Die Kammer erinnerte noch einmal an den Wert eines frühen Geständnisses – vor den Zeugenaussagen. Geladen sind unter anderem mehrere Vertreter der Steuerbehörde, die sich seit einigen Jahren mit Betrugsdelikten im Bereich von Döner-Imbissen beschäftigen. In einem ersten Strafverfahren wurden zwei Geschäftsführer eines Zulieferunternehmens aus Hagen zu Haftstrafen bis zu zwei Jahren und neun Monaten verurteilt, weil sie Fleischlieferungen an 17 Döner-Imbisse nicht korrekt deklariert hatten. Nach der Aufklärung des Steuerbetrugs durch dieses Unternehmen nutzten die Ermittler aufgefundene Lieferlisten zur Überprüfung der angegebenen Umsätze der belieferten Döner-Imbisse. 

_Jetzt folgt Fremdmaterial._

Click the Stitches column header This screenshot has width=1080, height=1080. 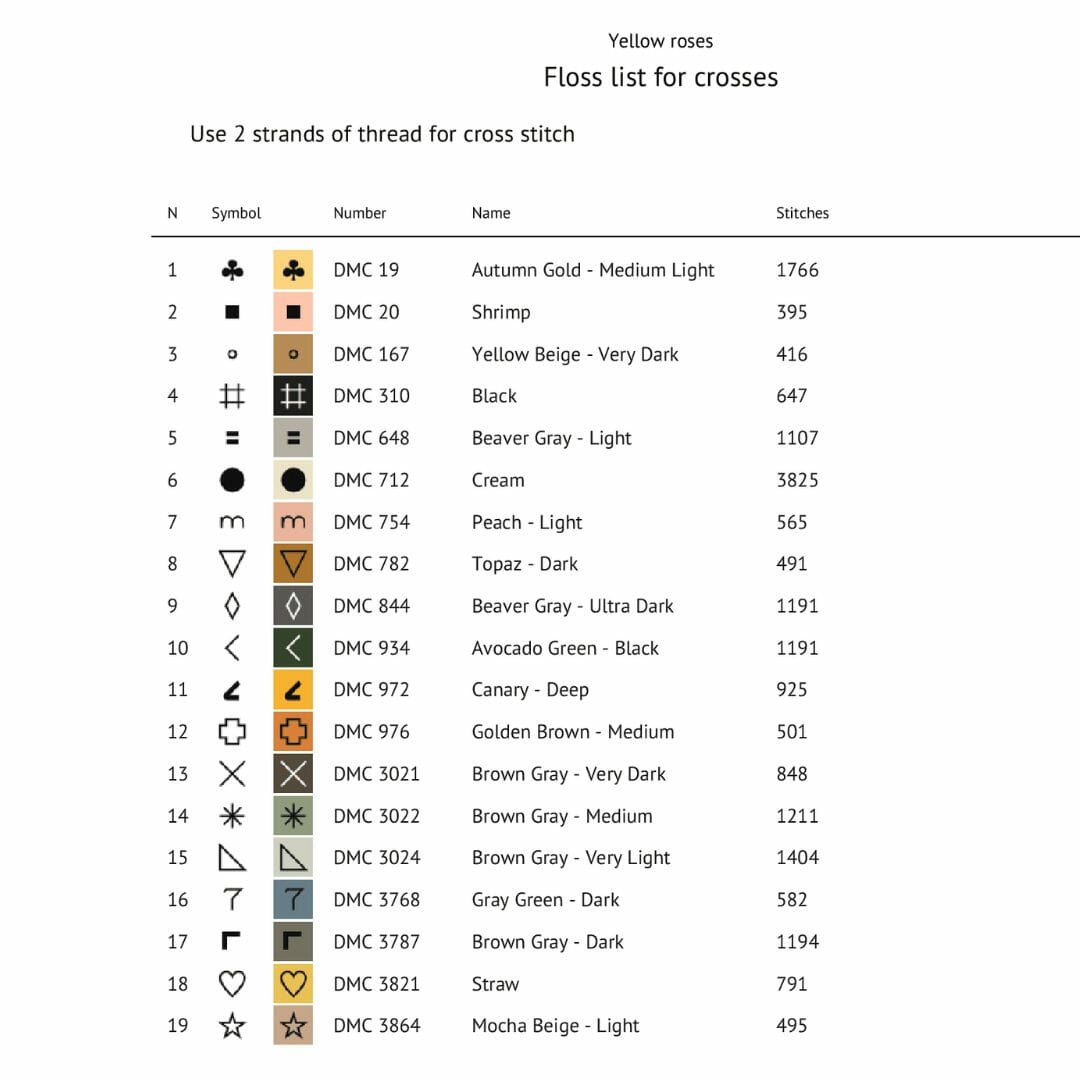[x=802, y=213]
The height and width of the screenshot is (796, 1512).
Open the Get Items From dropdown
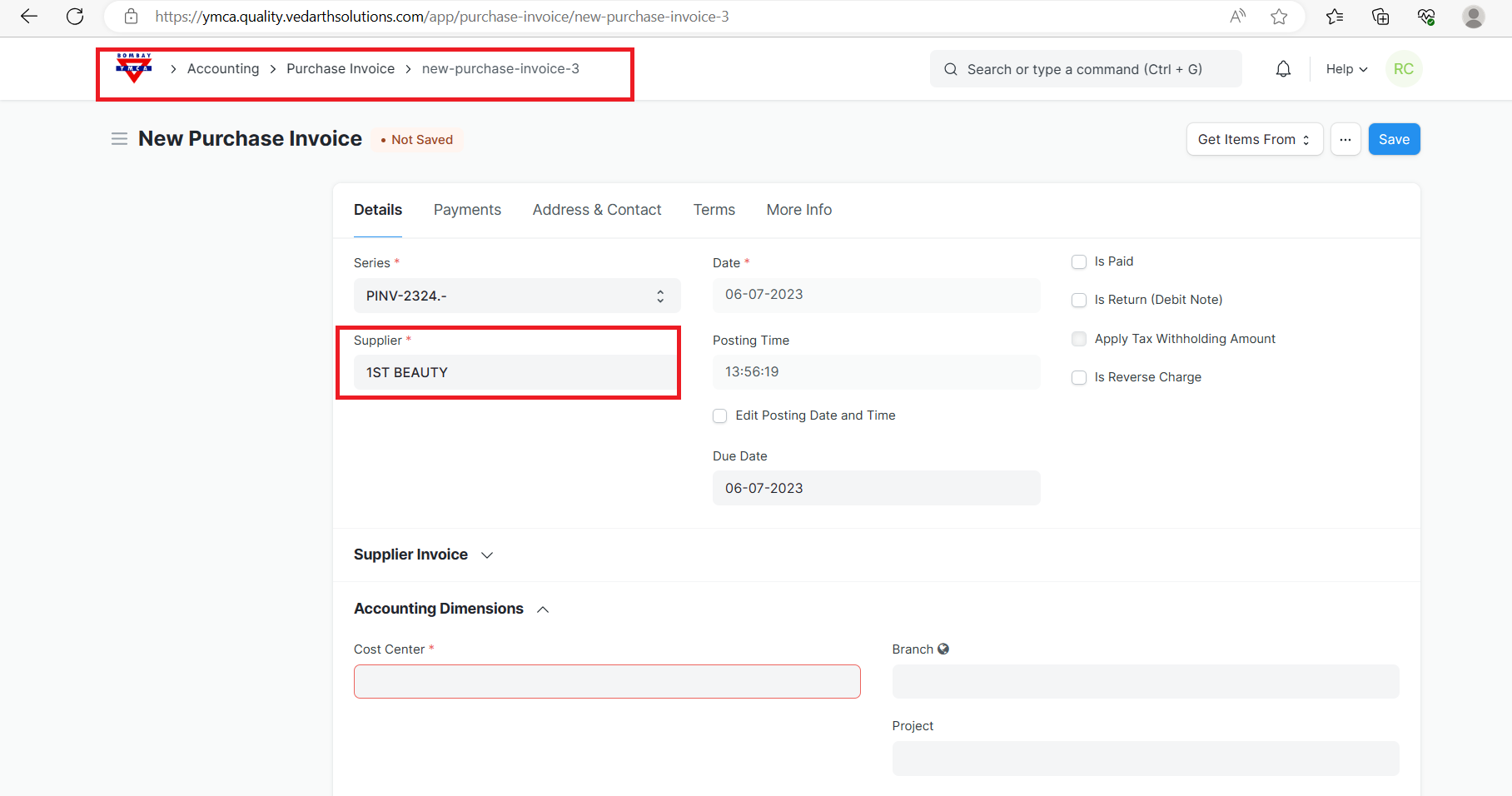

Dönerspieß testweise gebraten

Bei der Ermittlung des Steuerschadens erstellte die Behörde Hochrechnungen über die mutmaßliche Anzahl der tatsächlich verkauften Döner und anderer Waren auf der Grundlage des gelieferten Fleisches und weiterer Zutaten. Nach Probekäufen wurde die durchschnittliche Fleischmenge in einem Döner gewogen. Auch im jetzigen Verfahren spielt das Gutachten eines Tiermediziners über zu erwartende Gewichtsverluste durch das Grillen eine wichtige Rolle. Zur Vorbereitung der Strafverfahren wurde ein ganzer Grillspieß fachgemäß zubereitet, um den Gewichtsverlust einigermaßen realistisch einschätzen zu können. Denn es gilt: Je höher der Gewichtsverlust durch das Grillen, desto geringer ist die Anzahl der verkauften Dönertaschen und damit der bestehenden Steuerschuld.

Der Prozess wird am 16. Mai ab 9.30 Uhr im Landgericht fortgesetzt.